Why? Is it because others in media and NGO’s who are usually attacked have taken some interest? Is it because it doesn’t fit a current meme or brouhaha of the day? Is it because the Right blogosphere has lagged in creating original reporting of its own? Is it simple lack of interest?
Regardless, it does not reflect well on the Right side of the blogosphere.
P.S.: I emailed Glenn Reynolds that I couldn't find any posts at Instapundit that contained the word "Montagnard" or "Hmong." Glenn promptly replied with this good post from 2002. (Nothing since then.)

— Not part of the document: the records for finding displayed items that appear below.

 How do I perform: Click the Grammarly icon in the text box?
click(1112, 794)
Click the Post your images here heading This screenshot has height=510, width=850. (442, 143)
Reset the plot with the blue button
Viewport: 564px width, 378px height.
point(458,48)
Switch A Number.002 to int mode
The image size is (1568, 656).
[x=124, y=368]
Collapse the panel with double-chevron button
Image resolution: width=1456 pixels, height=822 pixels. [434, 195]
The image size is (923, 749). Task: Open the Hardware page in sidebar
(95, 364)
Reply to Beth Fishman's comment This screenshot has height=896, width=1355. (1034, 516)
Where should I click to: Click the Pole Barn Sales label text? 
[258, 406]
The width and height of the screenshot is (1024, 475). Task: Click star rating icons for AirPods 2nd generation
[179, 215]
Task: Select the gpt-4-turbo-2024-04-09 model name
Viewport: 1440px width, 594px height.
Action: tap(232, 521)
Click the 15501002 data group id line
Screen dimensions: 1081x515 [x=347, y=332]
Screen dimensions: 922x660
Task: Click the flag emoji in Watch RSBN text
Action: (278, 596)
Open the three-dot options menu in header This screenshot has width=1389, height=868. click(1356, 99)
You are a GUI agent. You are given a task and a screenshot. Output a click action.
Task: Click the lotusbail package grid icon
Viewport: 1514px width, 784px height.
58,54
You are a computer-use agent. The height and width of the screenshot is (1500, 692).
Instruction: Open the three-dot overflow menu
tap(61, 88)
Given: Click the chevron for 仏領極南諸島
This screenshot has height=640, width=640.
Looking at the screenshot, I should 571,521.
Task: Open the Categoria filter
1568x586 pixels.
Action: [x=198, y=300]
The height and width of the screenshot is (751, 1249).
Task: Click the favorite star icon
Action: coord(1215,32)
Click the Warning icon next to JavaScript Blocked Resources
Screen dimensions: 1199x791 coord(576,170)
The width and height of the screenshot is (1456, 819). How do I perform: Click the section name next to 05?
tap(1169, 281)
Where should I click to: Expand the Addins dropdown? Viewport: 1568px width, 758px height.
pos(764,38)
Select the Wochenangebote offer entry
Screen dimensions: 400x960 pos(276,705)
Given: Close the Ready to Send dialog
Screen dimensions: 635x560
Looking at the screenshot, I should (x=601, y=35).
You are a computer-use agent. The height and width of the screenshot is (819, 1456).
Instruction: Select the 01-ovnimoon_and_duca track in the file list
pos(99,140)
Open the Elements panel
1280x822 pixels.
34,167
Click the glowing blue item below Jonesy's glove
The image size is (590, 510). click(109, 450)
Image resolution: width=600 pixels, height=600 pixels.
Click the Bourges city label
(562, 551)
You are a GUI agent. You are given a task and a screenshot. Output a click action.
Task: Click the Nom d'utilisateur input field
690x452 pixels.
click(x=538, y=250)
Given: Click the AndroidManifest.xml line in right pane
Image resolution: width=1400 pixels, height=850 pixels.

THE WAR CRITICS, as I've noted before, learned nothing since Vietnam. The U.S. military, as Jim Dunnigan notes learned a lot:
During the Vietnam War, U.S. Army Special Forces used the same techniques they applied in Afghanistan. It was in Vietnam that the Special Forces actually developed the tactics that worked so well in Afghanistan. The Vietnam experience was even more dramatic. For most of the 1960s SOG (Studies and Observation Group) Special Forces LRRPs (Long-Range Reconnaissance Patrols) operated in Laos. The Special Forces (and CIA) had organized a 10,000-man army from among the local Hmong tribes in Laos. The LRRPs went in (about 23,000 times) to find North Vietnamese troops and installations, whereupon devastating air strikes were called in. Another 50,000 tribesmen in the central highlands of Vietnam were organized into military units.Some of these fought in Laos as well. However, the North Vietnamese (and Laotian communist Pathet Lao) troops were more numerous and determined than the Taliban, so the "American Tactics" didn't work out as well in Laos. The technique did work better in Vietnam. The North Vietnamese were not able to capture the Central Highlands until the Special Forces and American air power left. And, OK, they didn't have as many smart bombs in the 1960s, but they didn't need them to do the deed.